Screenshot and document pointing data
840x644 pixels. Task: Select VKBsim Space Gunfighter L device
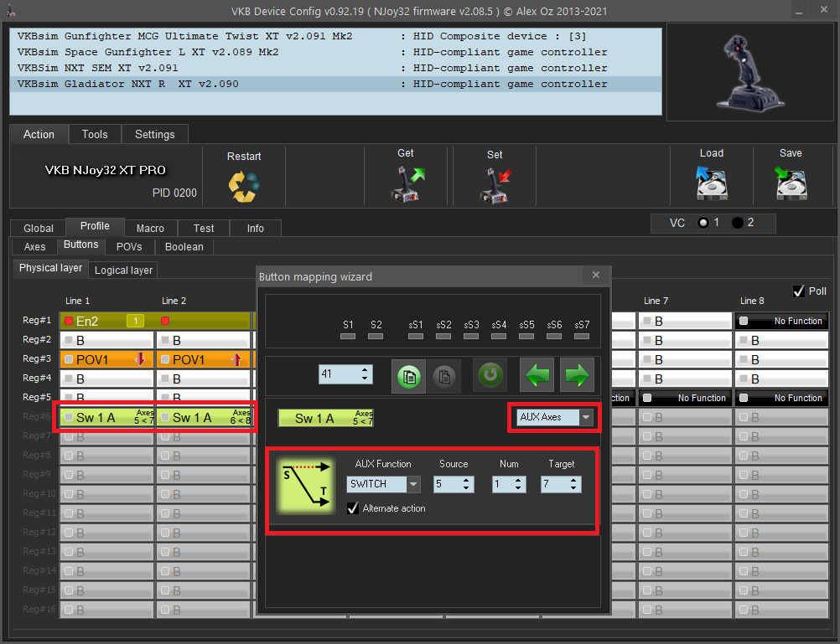pos(148,52)
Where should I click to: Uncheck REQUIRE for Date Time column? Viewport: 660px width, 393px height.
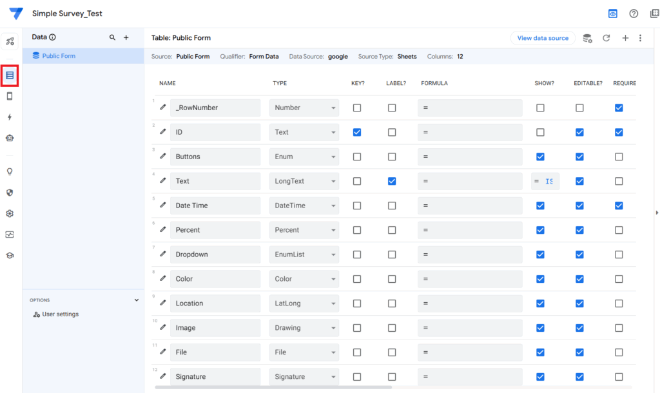coord(619,206)
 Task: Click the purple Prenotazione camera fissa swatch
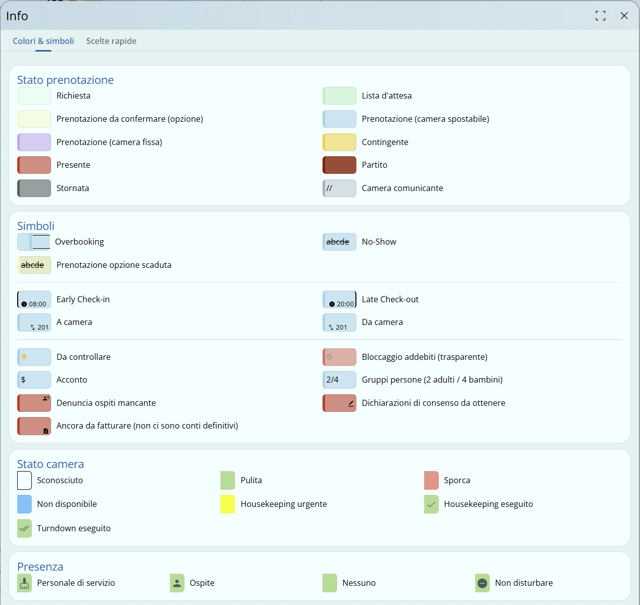pos(34,143)
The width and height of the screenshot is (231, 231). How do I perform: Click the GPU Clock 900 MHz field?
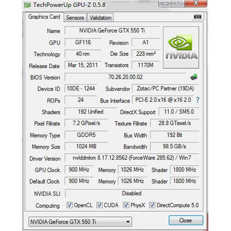(79, 170)
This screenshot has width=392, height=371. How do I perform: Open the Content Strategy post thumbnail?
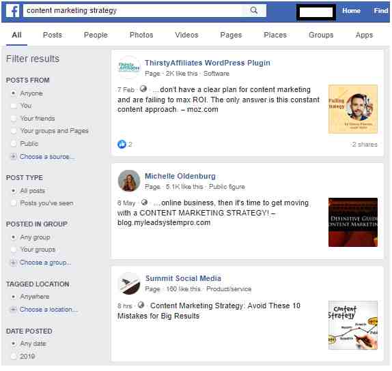pos(353,325)
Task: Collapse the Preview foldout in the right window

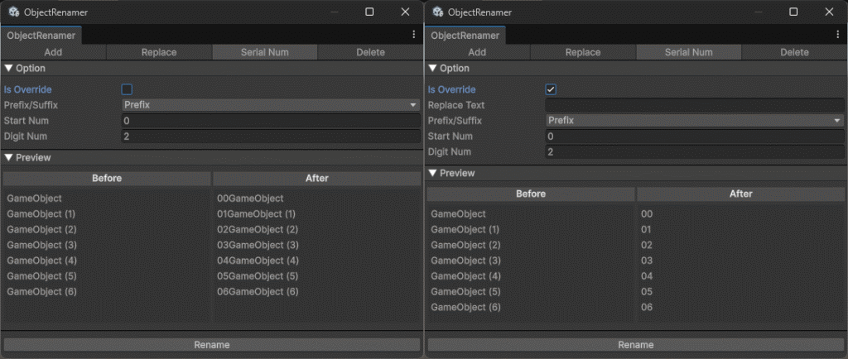Action: (433, 174)
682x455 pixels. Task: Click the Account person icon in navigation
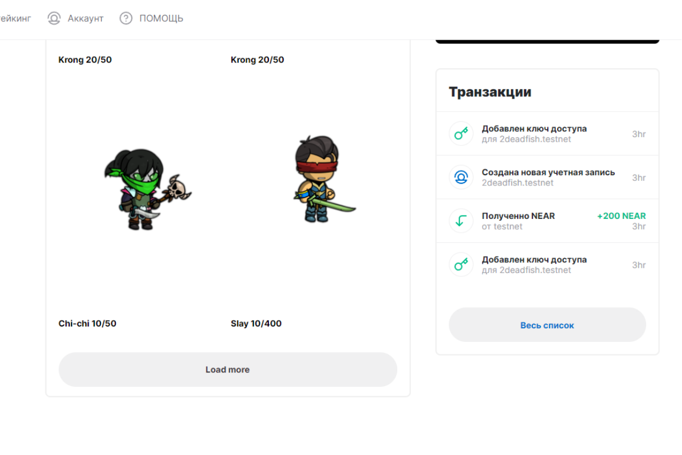[x=54, y=18]
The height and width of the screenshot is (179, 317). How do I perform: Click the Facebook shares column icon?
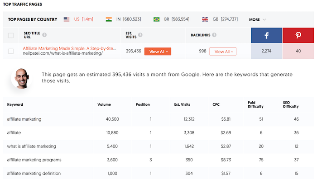[x=266, y=35]
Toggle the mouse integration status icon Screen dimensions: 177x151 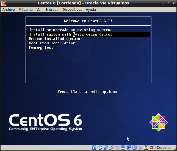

### YOUR INSTRUCTIONS
Convert the records into a Markdown table with the columns Row and Line. Start at the line containing "This screenshot has" and end at the last line of the records, leaving out blank lines and the pictures.

### WORKED SOLUTION
| Row | Line |
|---|---|
| 1 | This screenshot has width=392, height=371. How do I perform: Open the Content Strategy post thumbnail? |
| 2 | pos(353,325) |
| 3 | Task: Collapse the Preview foldout in the right window |
| 4 | Action: (433, 174) |
| 5 | 682x455 pixels. Task: Click the Account person icon in navigation |
| 6 | [x=54, y=18] |
| 7 | The height and width of the screenshot is (179, 317). How do I perform: Click the Facebook shares column icon? |
| 8 | [x=266, y=35] |
| 9 | Toggle the mouse integration status icon Screen dimensions: 177x151  |